** Instructions to follow **
Render every line of the rows below as a JSON array of strings, with one string per line and blank lines omitted.

** Information shown **
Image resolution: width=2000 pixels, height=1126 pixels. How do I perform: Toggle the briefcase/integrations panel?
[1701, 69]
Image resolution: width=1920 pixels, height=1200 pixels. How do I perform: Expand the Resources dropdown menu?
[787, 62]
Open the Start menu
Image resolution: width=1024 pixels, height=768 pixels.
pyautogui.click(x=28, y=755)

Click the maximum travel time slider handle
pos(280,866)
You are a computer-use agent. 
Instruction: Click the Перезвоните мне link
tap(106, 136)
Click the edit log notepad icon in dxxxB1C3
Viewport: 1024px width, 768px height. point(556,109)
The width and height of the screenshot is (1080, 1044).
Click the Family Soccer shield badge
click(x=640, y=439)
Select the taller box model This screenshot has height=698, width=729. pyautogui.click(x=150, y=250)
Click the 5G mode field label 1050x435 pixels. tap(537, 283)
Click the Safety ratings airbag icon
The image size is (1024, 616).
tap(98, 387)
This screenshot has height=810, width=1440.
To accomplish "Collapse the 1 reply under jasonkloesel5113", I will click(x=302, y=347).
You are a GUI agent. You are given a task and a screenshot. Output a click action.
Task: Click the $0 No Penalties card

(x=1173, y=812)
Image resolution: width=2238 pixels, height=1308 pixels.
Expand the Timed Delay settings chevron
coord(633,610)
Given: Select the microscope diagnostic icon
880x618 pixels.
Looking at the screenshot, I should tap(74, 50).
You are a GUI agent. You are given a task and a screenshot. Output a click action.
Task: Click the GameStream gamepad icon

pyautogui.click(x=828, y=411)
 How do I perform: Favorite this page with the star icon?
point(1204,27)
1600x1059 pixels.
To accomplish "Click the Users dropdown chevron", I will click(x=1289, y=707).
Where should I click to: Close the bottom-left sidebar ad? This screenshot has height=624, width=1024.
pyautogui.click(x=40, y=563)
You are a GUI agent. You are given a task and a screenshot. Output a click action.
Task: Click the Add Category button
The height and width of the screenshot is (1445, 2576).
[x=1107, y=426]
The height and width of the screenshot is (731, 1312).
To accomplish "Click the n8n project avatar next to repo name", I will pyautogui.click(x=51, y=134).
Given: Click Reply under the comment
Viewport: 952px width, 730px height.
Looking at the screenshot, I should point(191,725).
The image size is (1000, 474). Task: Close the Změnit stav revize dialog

** Exercise output **
[
  "Image resolution: width=2000 pixels, height=1126 pixels. How do I perform: Toggle the briefcase/integrations panel?",
  "[1701, 69]",
  "Image resolution: width=1920 pixels, height=1200 pixels. How do I perform: Expand the Resources dropdown menu?",
  "[787, 62]",
  "Open the Start menu",
  "Image resolution: width=1024 pixels, height=768 pixels.",
  "pyautogui.click(x=28, y=755)",
  "Click the maximum travel time slider handle",
  "pos(280,866)",
  "You are a computer-use agent. ",
  "Instruction: Click the Перезвоните мне link",
  "tap(106, 136)",
  "Click the edit log notepad icon in dxxxB1C3",
  "Viewport: 1024px width, 768px height. point(556,109)",
  "The width and height of the screenshot is (1080, 1044).",
  "Click the Family Soccer shield badge",
  "click(x=640, y=439)",
  "Select the taller box model This screenshot has height=698, width=729. pyautogui.click(x=150, y=250)",
  "Click the 5G mode field label 1050x435 pixels. tap(537, 283)",
  "Click the Safety ratings airbag icon",
  "The image size is (1024, 616).",
  "tap(98, 387)",
  "This screenshot has height=810, width=1440.",
  "To accomplish \"Collapse the 1 reply under jasonkloesel5113\", I will click(x=302, y=347).",
  "You are a GUI agent. You are given a task and a screenshot. Output a click action.",
  "Task: Click the $0 No Penalties card",
  "(x=1173, y=812)",
  "Image resolution: width=2238 pixels, height=1308 pixels.",
  "Expand the Timed Delay settings chevron",
  "coord(633,610)",
  "Given: Select the microscope diagnostic icon",
  "880x618 pixels.",
  "Looking at the screenshot, I should tap(74, 50).",
  "You are a GUI agent. You are given a task and a screenshot. Output a click action.",
  "Task: Click the GameStream gamepad icon",
  "pyautogui.click(x=828, y=411)",
  " How do I perform: Favorite this page with the star icon?",
  "point(1204,27)",
  "1600x1059 pixels.",
  "To accomplish \"Click the Users dropdown chevron\", I will click(x=1289, y=707).",
  "Where should I click to: Close the bottom-left sidebar ad? This screenshot has height=624, width=1024.",
  "pyautogui.click(x=40, y=563)",
  "You are a GUI agent. You are given a task and a screenshot. Output a click action.",
  "Task: Click the Add Category button",
  "The height and width of the screenshot is (1445, 2576).",
  "[x=1107, y=426]",
  "The height and width of the screenshot is (731, 1312).",
  "To accomplish \"Click the n8n project avatar next to repo name\", I will pyautogui.click(x=51, y=134).",
  "Given: Click Reply under the comment",
  "Viewport: 952px width, 730px height.",
  "Looking at the screenshot, I should point(191,725).",
  "The image size is (1000, 474). Task: Close the Změnit stav revize dialog"
]